I will say this for Days of Our Lives, the creativity level of the writers has gone through the roof lately. For a while there, by which I mean the last five years or so, everything you saw was something that had happened before, possibly even to the same characters, only the most recent time around it would take six months longer to tell the story than it had the last time around. Well, those days are apparently behind us. There are actually totally new stories being told! Most are ridiculous, but we don't need to focus on that, do we? We're all about positivity around here.
Then again, I only watch two soaps. So maybe what I think are new and creative arcs are actually age-old stories, well-trod soap terrain that I'm just now getting exposed to.
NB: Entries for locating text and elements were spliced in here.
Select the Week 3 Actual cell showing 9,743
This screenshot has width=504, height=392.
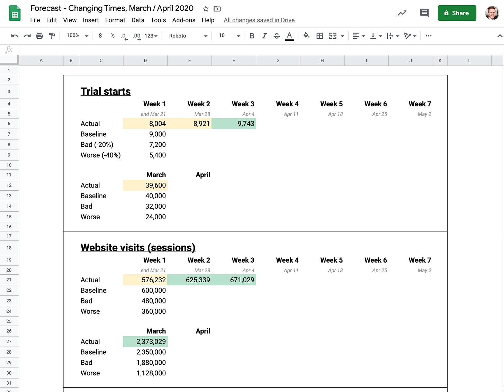point(234,124)
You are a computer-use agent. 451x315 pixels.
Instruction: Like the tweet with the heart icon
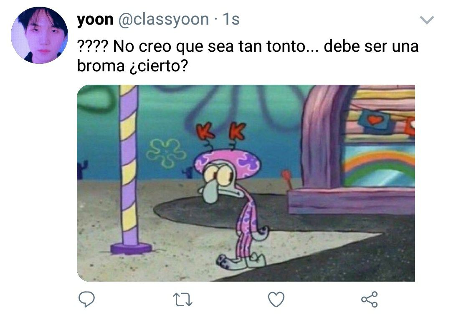(276, 299)
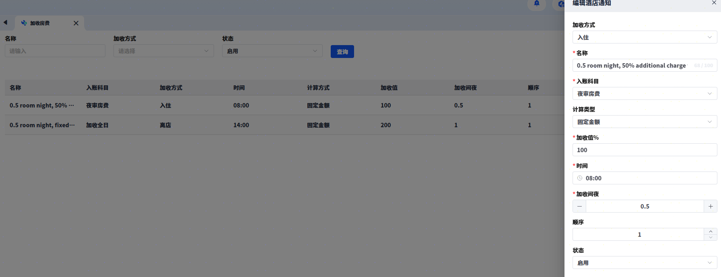
Task: Click the minus button for 加收间夜
Action: coord(579,206)
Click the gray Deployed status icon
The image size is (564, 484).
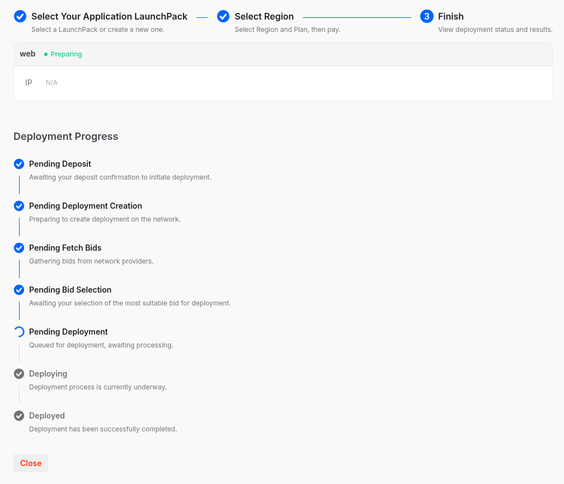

Take, for example, the age-old story of a doctor/human-and-feral-cat-hybrid trapped for months in a tunnel beneath an abandoned 1980s nightclub, who hisses, howls, and grunts her way to discovery by some of the town's upstanding citizens, necessitating cartwheeling through a hole in some drywall and instigating a karate fight with two senior citizens that is averted only by the realization that the woman she has just tried to strangle is someone she knows and who suddenly refers to her as her best friend.
I considered retiring from soap viewing after the Lexie scenes this week. You almost had to find new bloggers, because Promising Ingénue came close to overdosing on awesome and I nearly just walked away, content that I had seen soaps get as cheesily great as they can be.
God bless these actors for taking the scenes so seriously. I kind of want to frame this:
Have I mentioned how awesome it is to have Doug and Julie back? And how I am totally astonished that Bill Hayes is 82 years old?
This was all just spectacular soapiness. You knew it was really getting good when Kristian Alfonso busted out The Eyebrow.

She rocks. Anyway, welcome back Lexie/Nell:
We've missed you. Well, that's not true, I didn't really miss you at all, and I imagine all the people concerned about maintaining some level of quality control in the provision of medical services in Salem didn't miss you either, but you're back. And you're a freakish, possibly brainwashed, hissing and grunting fool. Which is, let's face it, an improvement for you.